Sein 1985 erschienener Roman „Die Abendröte im Westen“ gilt als sein Meisterwerk. Angesiedelt in der Mitte des 19. Jahrhunderts erzählt Cormac McCarthy (20.7.1933-13.6.2023) darin die Geschichte eines Jungen, der in extrem brutale Auseinandersetzungen zwischen Mexikanern und Comanchen sowie Apachen verwickelt wird. McCarthy dekonstruierte den Mythos vom Wilden Westen mit einer Erzählung, in der sinnlose Gewalt so drastisch das Handeln der Figuren bestimmt wie selten in einem literarischen Werk zuvor. Die in die Literaturgeschichte eingegangene Figur des Richters Holden verkörpert das verstörende Böse auf ähnlich komplexe Weise wie Captain Ahab in „Moby Dick“. Mit seiner erstaunlich poetischen Sprache der Gewalt verfasste McCarthy damit ein zentrales Werk der US-amerikanischen Literatur des 20. Jahrhunderts.

- **Anforderungen**:
Wiederholen Sie den obigen Ausgangstext zu McCarthys Roman „Die Abendröte im Westen“ vollständig und wortgetreu.

- **Gesammeltes Material**:
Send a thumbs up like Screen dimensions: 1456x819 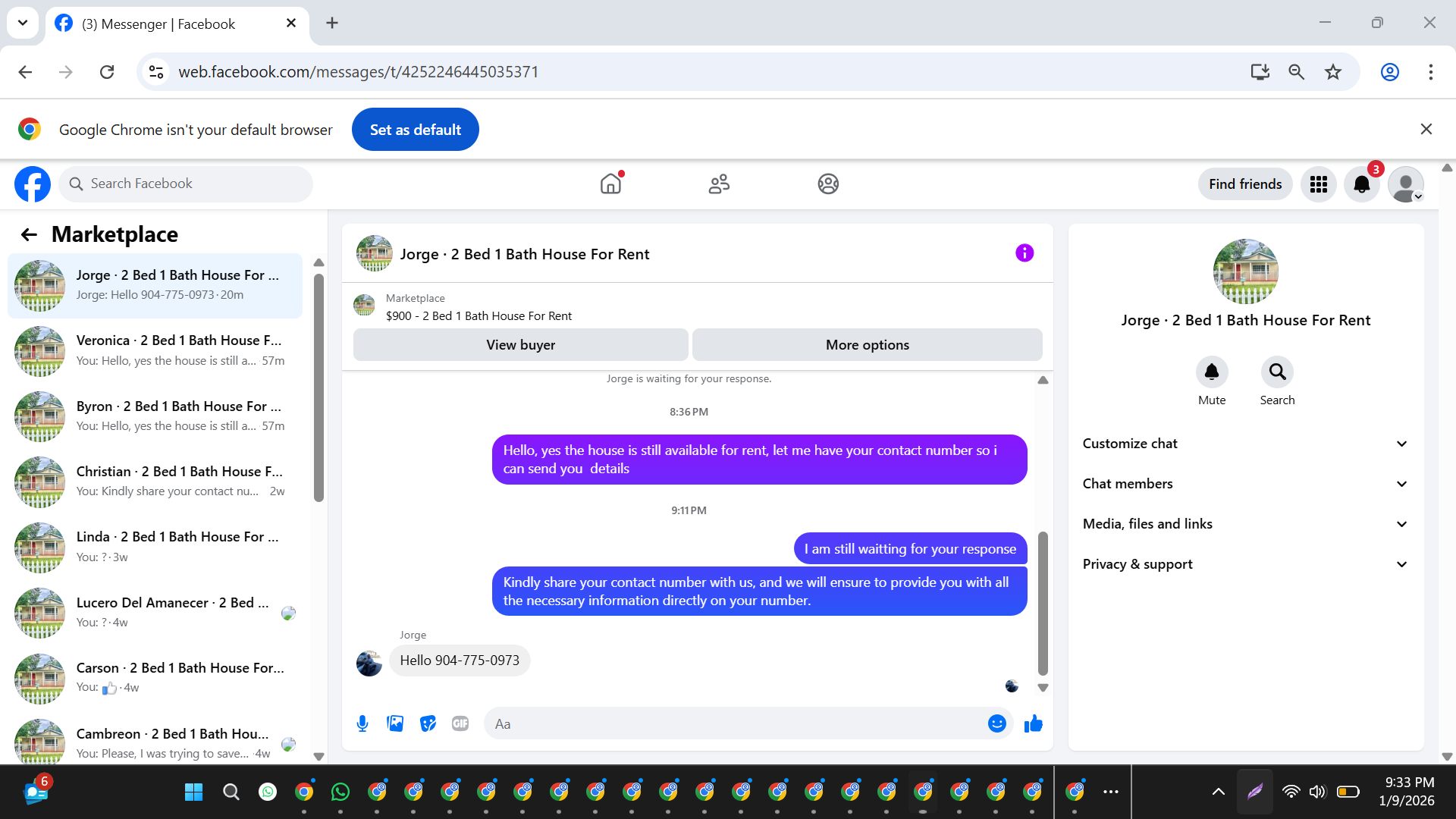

- **Lösung**:
Sein 1985 erschienener Roman „Die Abendröte im Westen“ gilt als sein Meisterwerk. Angesiedelt in der Mitte des 19. Jahrhunderts erzählt Cormac McCarthy (20.7.1933-13.6.2023) darin die Geschichte eines Jungen, der in extrem brutale Auseinandersetzungen zwischen Mexikanern und Comanchen sowie Apachen verwickelt wird. McCarthy dekonstruierte den Mythos vom Wilden Westen mit einer Erzählung, in der sinnlose Gewalt so drastisch das Handeln der Figuren bestimmt wie selten in einem literarischen Werk zuvor. Die in die Literaturgeschichte eingegangene Figur des Richters Holden verkörpert das verstörende Böse auf ähnlich komplexe Weise wie Captain Ahab in „Moby Dick“. Mit seiner erstaunlich poetischen Sprache der Gewalt verfasste McCarthy damit ein zentrales Werk der US-amerikanischen Literatur des 20. Jahrhunderts.